BEGIN Data shown

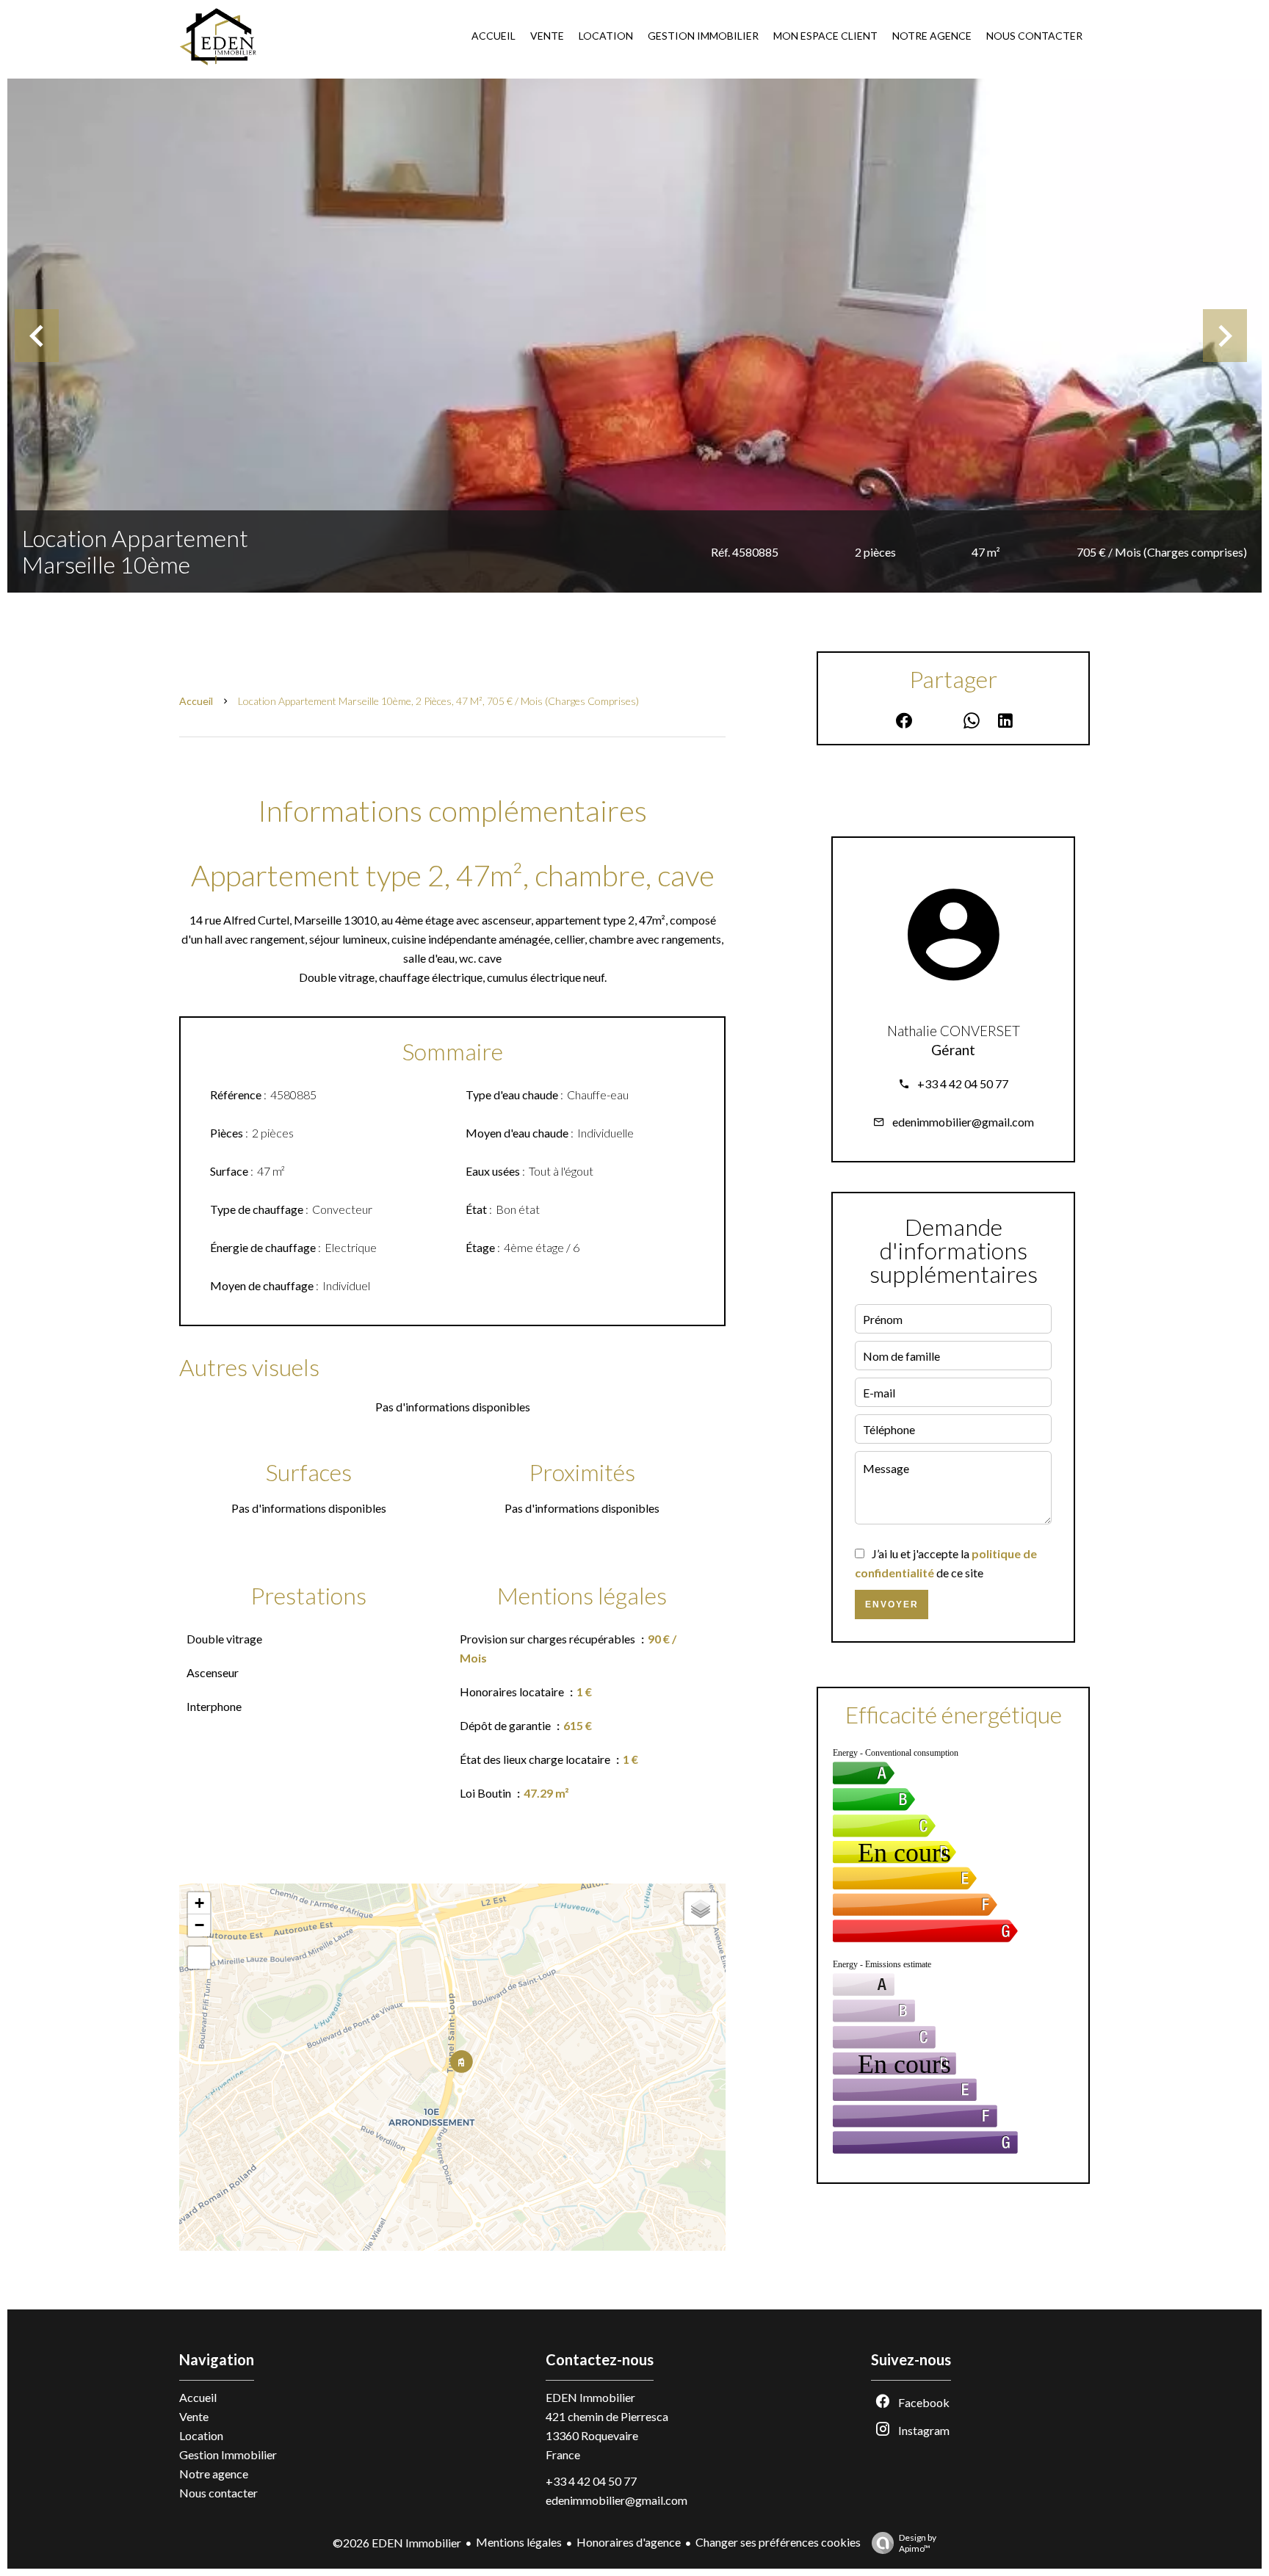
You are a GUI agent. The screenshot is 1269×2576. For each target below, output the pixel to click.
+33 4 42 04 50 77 (962, 1083)
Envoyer (892, 1604)
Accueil (196, 701)
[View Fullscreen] (199, 1958)
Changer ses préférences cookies (778, 2542)
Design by (917, 2543)
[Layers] (700, 1908)
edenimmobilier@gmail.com (963, 1122)
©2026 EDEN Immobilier (397, 2543)
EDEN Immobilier (590, 2397)
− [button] (199, 1925)
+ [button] (199, 1903)
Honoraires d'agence (628, 2542)
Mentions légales (519, 2542)
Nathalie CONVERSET (953, 1031)
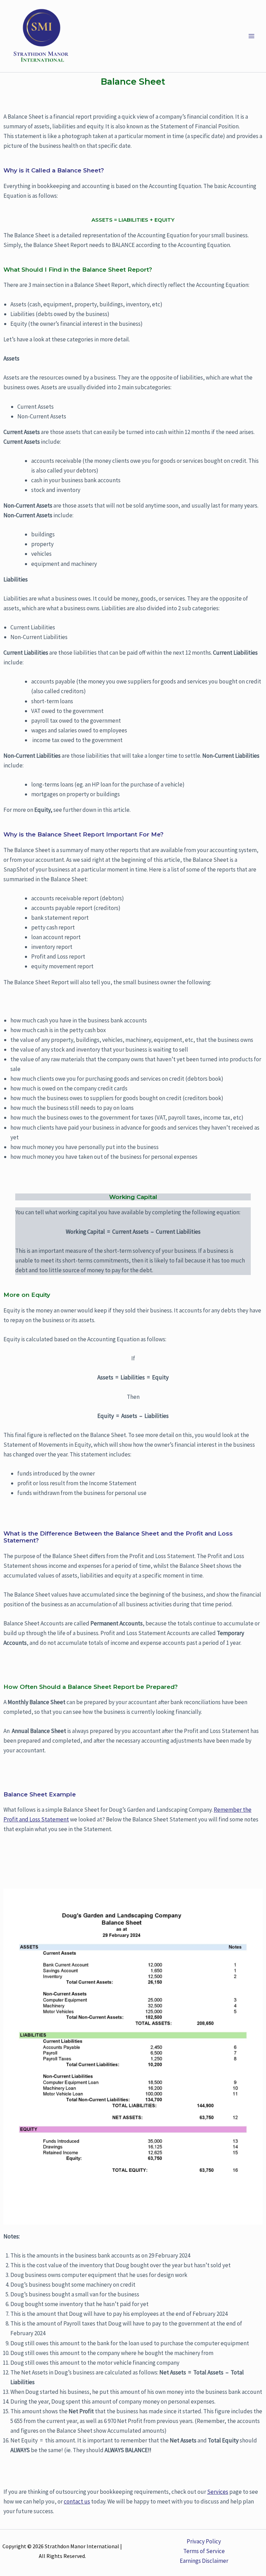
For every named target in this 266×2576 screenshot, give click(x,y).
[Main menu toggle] (251, 36)
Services (217, 2492)
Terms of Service (204, 2551)
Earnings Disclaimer (204, 2561)
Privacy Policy (204, 2541)
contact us (77, 2501)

END Data shown

### Work required
Only the number is required: state how many lines of the entries hold the word "target".

### Task result
2